Reported: 2021-01-05 09:04 EST by Christopher Guindon CLA
Modified: 2021-01-25 13:56 EST (History)
4 users (show)

See Also:

Attachments
Add an attachment (proposed patch, testcase, etc.)

Note You need to log in before you can comment on or make changes to this bug.
Description Christopher Guindon CLA 2021-01-05 09:04:56 EST 
Reported by Md.
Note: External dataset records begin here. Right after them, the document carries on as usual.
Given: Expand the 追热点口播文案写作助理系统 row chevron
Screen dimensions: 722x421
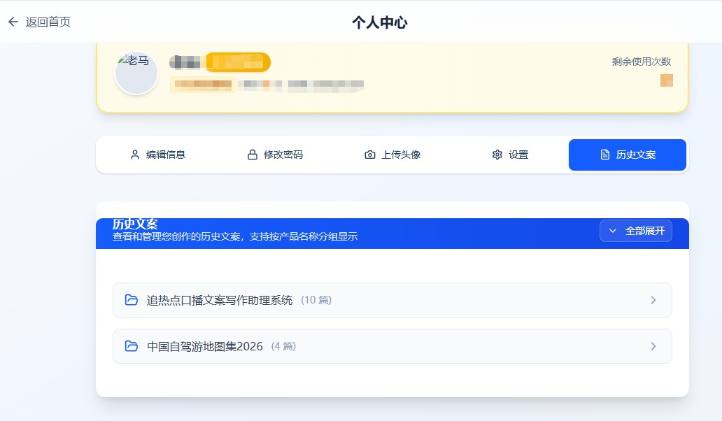Looking at the screenshot, I should [x=653, y=300].
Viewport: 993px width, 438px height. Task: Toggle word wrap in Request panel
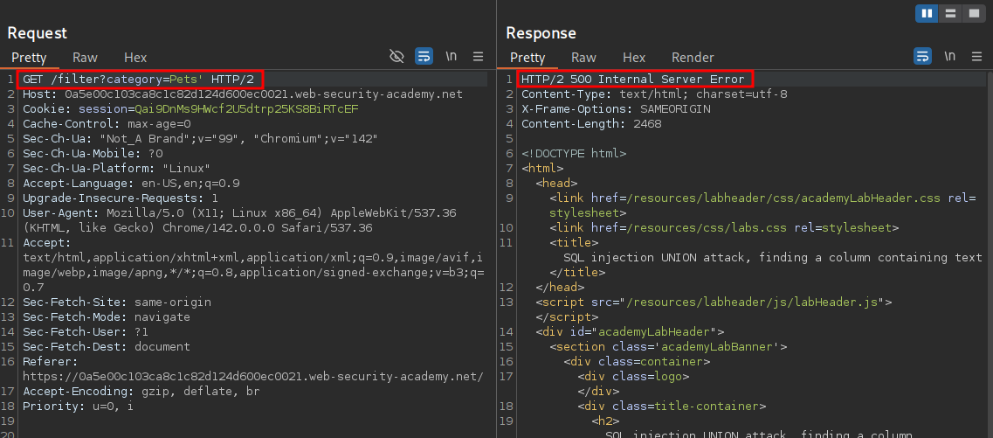point(424,56)
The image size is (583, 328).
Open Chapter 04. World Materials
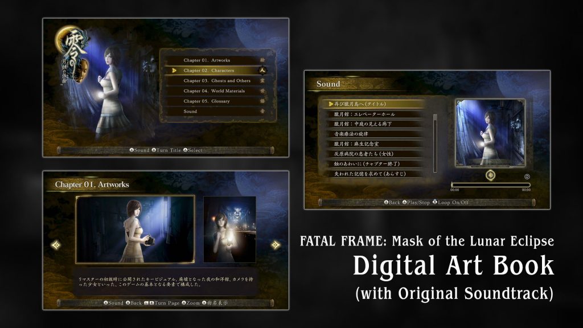click(x=214, y=91)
Nur A Alam Dipu:

This is a cross scripting vulnerability at : eclipse.org in ?key= endpoint.

Endpoints: "?key="

XSS url :
https://www.eclipse.org/technology/pmc-minutes.php?key=%22%3E%3C/script%3E%3Csvg/onload=alert(2)%3E

Payload : "></script><svg/onload=alert(document.domain)>

Steps to reproduce:

1 : Add XSS payload at the endpoint
https://www.eclipse.org/technology/pmc-minutes.php?key=%22%3E%3C/script%3E%3Csvg/onload=alert(2)%3E

2 : Click enter or open in browser
3 : While entering the payload or open in the browser, XSS will trigger out.

Impact :
With XSS  vulnerability attackers can steal victim browser sessions,cookies,ip, keylogging and more other information.

Fix:
 Sanitize the input value and make forbidden all special characters properly like ",'<>,/.
Comment 1 Christopher Guindon CLA 2021-01-05 09:06:44 EST 
We shouldn't be printing $_GET variables without encoding the content first:
https://git.eclipse.org/c/www.eclipse.org/technology.git/tree/pmc-minutes.php#n22


More information:
https://cheatsheetseries.owasp.org/cheatsheets/Cross_Site_Scripting_Prevention_Cheat_Sheet.html
Comment 2 Eclipse Genie CLA 2021-01-05 09:19:41 EST 
New Gerrit change created: https://git.eclipse.org/r/c/www.eclipse.org/technology/+/174281
Comment 4 Wayne Beaton CLA 2021-01-05 10:11:17 EST 
FWIW, this is very old functionality that I'm thinking that I'll just delete.
Comment 5 Christopher Guindon CLA 2021-01-05 10:39:10 EST 
I did notice that Wayne did approve the patch however, not all the changes that I initially requested were done.

1. Please replace isset() with !empty(). An empty string is not useful here.
2. We try to avoid short_open_tags with PHP. Please re-write: 
<?= $App->checkPlain($_GET['key']) ?> 

with:

<?php print $App->checkPlain($_GET['key']); ?>

We don't need to change all instances but I would expect us to drop the short form if we update a line of code that's using it.

More information about short_open_tags:
https://softwareengineering.stackexchange.com/a/151694
Comment 6 Eclipse Genie CLA 2021-01-06 10:23:40 EST 
New Gerrit change created: https://git.eclipse.org/r/c/www.eclipse.org/technology/+/174340
Comment 7 Eclipse Genie CLA 2021-01-06 10:23:42 EST 
New Gerrit change created: https://git.eclipse.org/r/c/www.eclipse.org/technology/+/174341
Comment 9 Christopher Guindon CLA 2021-01-06 13:13:57 EST 
(In reply to Eclipse Genie from comment #8)
> Gerrit change
> https://git.eclipse.org/r/c/www.eclipse.org/technology/+/174341 was merged
> to [master].
> Commit:
> http://git.eclipse.org/c/www.eclipse.org/technology.git/commit/
> ?id=95d283127eae3b5b7741e0dbe0c75926ab639fb0

I think we are done here!

Thanks Martin and  Md. Nur A Alam Dipu.